Saturday, April 10, 2010

The Great Potato Debate of 2010

The battle wages on ... This morning we made a fresh baked potato for Teenybop in spite of her assurance that she wasn't hungry and wasn't going to get hungry until lunch. We instructed her to wait at the table while the family had breakfast ... cereal for Piglet and I, and left-over twice-baked potatoes for Private Ryan (they are his favorite, he would eat them for every meal I think), and Teenybop had her potato mashed and fixed and placed in front of her. The look of shock on her face  was almost funny ... if it weren't so sad that it had really come to this. But at this point, neither of us has any choice but to stand our ground; if she gives in, she loses her fight for independence, and if I give in I risk losing the authority I will desperately need while I am parenting alone this summer without Private Ryan here to be my team-mate because Teenybop is a snowball child. If she get away with this one battle (even though she eats them anywhere else) I will never regain my ground with her and feeding her this summer will be a constant battle.
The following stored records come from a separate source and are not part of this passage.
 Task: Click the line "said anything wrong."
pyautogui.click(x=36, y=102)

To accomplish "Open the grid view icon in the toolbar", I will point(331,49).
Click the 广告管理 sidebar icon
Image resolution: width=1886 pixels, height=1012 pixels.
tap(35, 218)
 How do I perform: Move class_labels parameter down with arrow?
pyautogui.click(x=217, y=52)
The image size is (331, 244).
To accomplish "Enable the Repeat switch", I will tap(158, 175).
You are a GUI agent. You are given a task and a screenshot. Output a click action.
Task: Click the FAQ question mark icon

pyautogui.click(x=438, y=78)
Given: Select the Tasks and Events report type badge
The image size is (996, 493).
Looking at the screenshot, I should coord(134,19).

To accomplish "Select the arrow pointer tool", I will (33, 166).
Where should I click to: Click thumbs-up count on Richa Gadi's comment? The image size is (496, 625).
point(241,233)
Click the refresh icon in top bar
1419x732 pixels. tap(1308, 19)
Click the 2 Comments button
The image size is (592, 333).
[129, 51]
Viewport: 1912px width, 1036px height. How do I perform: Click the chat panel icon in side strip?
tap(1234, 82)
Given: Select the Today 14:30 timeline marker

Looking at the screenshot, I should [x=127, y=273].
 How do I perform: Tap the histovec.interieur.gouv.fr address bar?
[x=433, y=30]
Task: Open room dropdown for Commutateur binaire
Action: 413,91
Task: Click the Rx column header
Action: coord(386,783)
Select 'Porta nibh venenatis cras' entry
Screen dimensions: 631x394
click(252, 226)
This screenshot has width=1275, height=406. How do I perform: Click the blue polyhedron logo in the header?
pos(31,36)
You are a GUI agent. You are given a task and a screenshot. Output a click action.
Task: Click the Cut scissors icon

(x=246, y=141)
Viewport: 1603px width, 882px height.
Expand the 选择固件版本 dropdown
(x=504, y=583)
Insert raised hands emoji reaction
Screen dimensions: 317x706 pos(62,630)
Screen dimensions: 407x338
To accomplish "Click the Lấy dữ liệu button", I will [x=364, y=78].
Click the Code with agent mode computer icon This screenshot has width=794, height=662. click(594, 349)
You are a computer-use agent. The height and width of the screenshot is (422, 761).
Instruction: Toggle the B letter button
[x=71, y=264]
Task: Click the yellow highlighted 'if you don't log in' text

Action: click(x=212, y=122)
She ate about half the potato over the course of the morning with much whining and complaining ... but she ate half of it. She will have one more chance to finish it before Piglet birthday party, or she will not be allowed to eat cake and may not be allowed to participate at all. This is heartbreaking for me to have to come down so hard on her as and I sit here typing I am not in the mood to party. I am sad that this family day has gone this far downhill, and I am sad that such a little thing pulled from the dirt can become such a big deal in so short a time.

The good news? She is learning about hunger. We talked a big about poor children and families, people who eat dirt and bugs, anything to get something in their hungry bellies. She has an understanding now of what it is really like to feel hunger, though it is still a very mild understanding. The potato is almost gone so I am betting she will really really enjoy her cake and her dinner later ...

I will also wait a while before I serve potatoes again in a setting where she will be expected to eat them (dinner time, mostly. I can finish what I have for lunches while she is in school) to give time for the memory of The Great Potato Debate to fade ... but potatoes are a staple in our home and that isn't likely to change.

I can only hope that we find a way around this because I do love my daughter with all my heart and more than my own life ... enough to exert myself in the little things in order to achieve obedience where it really counts. Because the point of this for her is the potato. For me it is a whole other thing ... if she will make a stand on so little a thing, what next? I need her obedience because when we are in a parking lot and she blatantly refuses to look for cars (which is common with her), it matters. When I ask her to move or do something for whatever reason, it could be a little reason or a big one. Either way and especially if it is a big thing or a matter of safety, she needs to be listening because it matters.

Perhaps losing this battle will give us some more time before the next one comes along, but I swear my six year old becomes more and more teenaged each day. She is very precocious, very mature ... very determined. But she is still only six years old, and I am still her mother.

For those of you reading, what would you do? What did your parents do? And in the grand scheme, did it really matter?